Particular focus is given to AutoReactive T-Cells and Cytokines as well as B-Cells and AutoAntibodies and their role in CNS PathoGenesis in MS.



#11

Regulation By IFN-ß Of Inducible Nitric Oxide Synthase And InterLeukin-12/p40 In Murine Macrophages Cultured In The Presence Of Chlamydia Pneumoniae Antigens

Yao SY, Ljunggren-Rose A, Stratton CW, Mitchell WM, Sriram S
J Interferon Cytokine Res 2001 Mar;21(3):137-46
Vanderbilt Univ, School of Medicine, Dept of Neurology, Nashville, TN 37212
PMID# 11331036; UI# 21229846
Abstract

Chlamydia Pneumoniae has been demonstrated in the CerebroSpinal Fluid (CSF) of patients with Multiple Sclerosis (MS). Interferon-beta (IFN-ß) has favorable effects on the clinical course of MS.
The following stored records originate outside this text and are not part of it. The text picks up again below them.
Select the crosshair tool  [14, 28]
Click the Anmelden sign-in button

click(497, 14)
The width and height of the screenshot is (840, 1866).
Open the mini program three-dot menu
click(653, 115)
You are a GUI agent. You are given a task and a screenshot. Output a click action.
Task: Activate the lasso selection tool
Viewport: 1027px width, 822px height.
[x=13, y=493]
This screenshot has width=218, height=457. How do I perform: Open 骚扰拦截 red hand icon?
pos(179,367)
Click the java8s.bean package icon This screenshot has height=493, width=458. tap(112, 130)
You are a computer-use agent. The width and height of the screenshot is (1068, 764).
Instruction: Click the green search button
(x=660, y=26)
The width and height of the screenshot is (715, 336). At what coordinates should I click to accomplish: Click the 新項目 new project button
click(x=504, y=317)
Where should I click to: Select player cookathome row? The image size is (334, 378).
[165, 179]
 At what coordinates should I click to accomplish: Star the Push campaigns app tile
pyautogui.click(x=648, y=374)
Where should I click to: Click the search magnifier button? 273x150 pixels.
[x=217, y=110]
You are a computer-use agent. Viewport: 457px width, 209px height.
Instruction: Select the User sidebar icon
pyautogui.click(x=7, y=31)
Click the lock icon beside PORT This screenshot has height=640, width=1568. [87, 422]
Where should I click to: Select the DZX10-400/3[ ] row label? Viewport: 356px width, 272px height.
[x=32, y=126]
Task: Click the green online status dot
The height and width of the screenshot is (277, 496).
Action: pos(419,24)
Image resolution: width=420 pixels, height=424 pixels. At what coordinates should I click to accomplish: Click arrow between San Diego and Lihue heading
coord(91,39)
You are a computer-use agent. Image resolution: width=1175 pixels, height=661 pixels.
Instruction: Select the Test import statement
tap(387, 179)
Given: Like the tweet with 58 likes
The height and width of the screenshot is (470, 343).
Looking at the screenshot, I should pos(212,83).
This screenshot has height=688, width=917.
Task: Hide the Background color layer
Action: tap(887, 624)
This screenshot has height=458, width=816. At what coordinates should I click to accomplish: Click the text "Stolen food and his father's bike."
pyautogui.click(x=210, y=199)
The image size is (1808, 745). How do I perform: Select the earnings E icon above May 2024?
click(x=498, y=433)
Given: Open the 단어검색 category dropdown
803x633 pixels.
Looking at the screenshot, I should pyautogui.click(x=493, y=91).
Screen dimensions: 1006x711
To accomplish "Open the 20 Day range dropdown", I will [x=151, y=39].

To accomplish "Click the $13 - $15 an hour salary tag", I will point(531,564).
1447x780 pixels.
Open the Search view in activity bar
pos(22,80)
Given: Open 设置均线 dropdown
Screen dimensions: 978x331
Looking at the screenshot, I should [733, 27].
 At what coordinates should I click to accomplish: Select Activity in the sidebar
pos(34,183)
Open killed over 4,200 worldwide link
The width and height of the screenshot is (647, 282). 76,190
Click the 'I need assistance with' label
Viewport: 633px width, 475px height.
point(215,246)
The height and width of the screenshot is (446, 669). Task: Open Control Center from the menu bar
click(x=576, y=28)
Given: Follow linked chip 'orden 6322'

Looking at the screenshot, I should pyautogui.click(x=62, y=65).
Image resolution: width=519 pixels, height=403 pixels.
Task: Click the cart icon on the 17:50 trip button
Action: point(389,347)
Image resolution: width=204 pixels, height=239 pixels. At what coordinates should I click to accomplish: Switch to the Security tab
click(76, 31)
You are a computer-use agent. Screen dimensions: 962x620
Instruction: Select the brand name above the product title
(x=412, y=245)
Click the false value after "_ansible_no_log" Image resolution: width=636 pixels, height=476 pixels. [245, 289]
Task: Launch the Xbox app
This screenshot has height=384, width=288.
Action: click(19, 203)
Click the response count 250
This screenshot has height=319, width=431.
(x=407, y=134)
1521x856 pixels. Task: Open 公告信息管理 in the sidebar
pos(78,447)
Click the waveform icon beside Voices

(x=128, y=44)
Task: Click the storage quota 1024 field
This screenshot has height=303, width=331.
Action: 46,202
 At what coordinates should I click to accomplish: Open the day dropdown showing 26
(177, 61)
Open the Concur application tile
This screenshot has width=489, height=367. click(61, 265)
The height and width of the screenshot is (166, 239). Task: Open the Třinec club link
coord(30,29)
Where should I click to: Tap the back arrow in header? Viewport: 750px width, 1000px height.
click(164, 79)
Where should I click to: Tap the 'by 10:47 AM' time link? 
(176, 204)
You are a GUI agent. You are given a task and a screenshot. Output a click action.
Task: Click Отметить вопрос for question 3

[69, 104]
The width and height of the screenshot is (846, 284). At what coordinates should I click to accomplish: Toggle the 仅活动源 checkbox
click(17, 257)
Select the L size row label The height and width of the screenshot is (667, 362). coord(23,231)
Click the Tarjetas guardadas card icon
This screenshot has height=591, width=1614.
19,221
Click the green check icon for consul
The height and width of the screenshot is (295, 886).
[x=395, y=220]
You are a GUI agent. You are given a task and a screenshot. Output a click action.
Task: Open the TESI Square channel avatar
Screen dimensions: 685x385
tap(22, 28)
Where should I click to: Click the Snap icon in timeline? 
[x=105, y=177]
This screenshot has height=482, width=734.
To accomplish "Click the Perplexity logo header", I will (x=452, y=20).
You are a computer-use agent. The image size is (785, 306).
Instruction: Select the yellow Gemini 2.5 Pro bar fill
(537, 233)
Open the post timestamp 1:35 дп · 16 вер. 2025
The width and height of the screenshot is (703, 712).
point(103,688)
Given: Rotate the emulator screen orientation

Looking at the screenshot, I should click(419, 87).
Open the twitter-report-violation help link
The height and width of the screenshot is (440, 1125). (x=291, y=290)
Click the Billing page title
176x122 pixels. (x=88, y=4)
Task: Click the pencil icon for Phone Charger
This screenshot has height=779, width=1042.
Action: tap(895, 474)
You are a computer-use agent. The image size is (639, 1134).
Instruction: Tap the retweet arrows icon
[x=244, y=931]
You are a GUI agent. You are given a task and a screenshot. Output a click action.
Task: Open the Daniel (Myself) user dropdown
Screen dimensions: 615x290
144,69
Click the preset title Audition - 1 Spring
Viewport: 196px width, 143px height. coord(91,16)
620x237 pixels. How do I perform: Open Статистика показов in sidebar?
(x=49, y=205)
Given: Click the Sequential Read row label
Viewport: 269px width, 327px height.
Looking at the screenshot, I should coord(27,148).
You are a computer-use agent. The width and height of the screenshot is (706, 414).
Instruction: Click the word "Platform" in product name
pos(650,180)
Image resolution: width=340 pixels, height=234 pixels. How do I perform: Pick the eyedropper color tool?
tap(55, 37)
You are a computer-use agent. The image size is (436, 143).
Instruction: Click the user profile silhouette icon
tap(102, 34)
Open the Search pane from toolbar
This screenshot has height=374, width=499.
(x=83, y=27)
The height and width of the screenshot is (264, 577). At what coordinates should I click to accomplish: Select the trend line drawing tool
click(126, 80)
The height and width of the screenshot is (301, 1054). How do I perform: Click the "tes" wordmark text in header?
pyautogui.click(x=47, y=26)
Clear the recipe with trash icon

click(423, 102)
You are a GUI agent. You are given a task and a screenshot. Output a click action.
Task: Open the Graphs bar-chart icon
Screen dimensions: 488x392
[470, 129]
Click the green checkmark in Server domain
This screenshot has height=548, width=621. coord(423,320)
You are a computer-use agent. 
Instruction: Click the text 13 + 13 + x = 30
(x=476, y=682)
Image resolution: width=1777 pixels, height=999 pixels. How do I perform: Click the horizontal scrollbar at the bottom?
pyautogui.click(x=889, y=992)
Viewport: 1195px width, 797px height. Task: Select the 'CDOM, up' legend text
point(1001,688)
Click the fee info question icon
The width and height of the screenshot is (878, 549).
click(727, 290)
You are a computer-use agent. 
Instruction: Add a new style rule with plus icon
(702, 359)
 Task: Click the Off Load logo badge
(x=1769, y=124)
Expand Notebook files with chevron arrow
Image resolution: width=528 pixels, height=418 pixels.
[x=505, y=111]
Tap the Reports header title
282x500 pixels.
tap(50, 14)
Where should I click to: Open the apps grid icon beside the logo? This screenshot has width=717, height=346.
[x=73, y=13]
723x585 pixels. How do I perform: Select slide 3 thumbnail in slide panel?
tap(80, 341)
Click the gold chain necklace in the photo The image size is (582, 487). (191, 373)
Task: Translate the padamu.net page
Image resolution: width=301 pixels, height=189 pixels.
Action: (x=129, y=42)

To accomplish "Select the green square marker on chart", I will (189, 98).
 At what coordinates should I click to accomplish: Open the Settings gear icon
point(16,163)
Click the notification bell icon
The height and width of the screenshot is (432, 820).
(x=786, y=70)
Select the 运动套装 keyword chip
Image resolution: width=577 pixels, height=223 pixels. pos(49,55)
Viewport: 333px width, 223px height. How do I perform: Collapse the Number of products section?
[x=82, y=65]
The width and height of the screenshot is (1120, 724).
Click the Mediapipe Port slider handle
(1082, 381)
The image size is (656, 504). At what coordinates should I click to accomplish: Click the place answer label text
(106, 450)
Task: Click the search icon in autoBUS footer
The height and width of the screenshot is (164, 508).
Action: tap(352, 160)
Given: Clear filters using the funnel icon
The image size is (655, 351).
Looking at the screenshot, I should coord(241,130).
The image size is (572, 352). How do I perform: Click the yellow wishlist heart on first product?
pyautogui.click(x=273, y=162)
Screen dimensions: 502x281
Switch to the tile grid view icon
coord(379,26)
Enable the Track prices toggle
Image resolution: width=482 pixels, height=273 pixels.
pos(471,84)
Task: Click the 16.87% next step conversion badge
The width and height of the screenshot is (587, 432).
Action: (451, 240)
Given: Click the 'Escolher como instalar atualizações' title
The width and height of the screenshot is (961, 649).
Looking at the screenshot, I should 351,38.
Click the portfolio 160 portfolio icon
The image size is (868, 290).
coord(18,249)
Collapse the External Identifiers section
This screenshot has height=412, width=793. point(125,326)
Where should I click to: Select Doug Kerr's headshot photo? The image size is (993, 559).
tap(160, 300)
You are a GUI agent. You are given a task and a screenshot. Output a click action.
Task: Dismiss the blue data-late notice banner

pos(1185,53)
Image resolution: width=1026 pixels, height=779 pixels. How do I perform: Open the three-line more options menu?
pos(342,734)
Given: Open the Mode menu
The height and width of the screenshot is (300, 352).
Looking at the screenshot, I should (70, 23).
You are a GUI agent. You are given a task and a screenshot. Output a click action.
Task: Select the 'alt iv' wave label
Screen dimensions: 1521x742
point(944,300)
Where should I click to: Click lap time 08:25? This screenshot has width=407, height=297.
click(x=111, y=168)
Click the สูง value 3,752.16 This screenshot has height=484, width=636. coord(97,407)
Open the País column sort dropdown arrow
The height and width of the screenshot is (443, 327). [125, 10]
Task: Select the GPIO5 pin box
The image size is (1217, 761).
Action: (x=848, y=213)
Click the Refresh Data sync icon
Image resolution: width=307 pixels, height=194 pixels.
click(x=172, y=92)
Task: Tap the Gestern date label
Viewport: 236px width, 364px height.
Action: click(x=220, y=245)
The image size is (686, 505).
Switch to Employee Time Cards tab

We investigated whether the beneficial effects of IFN-ß in MS may involve its role in regulating Nitric Oxide (NO) and InterLeukin-12 (IL-12) in Macrophages, as these Immune modulators form part of the Innate Immune response to IntraCellular pathogens, such as C. Pneumoniae.

Murine Macrophages in cultures exposed to elementary body antigens or recombinant Major Outer Membrane Protein (rMOMP) of C. Pneumoniae demonstrate a significant increase in NO as well as production of IL-12/p40 in culture supernatants compared with basal levels.

Addition of murine IFN-ß increased NO activity in murine Macrophages cultured with Chlamydial antigens. Addition of Neutralizing Anti-IFN-ß AntiBody prevented the NO increase.

In contrast to its effect on inducible NO Synthase (iNOS), IFN-ß reduced induction of IL-12/p40 following culture with either elementary body antigens or rMOMP. Inhibition was reversed with Anti-IFN-ß AntiBody.

If C. Pneumoniae infection is responsible for the inflammatory response in the PathoGenesis of MS, the beneficial effects of IFN-ß in MS may be due to its enhancing IntraCellular NO activity while inhibiting secretion of the proinflammatory Cytokine, IL-12.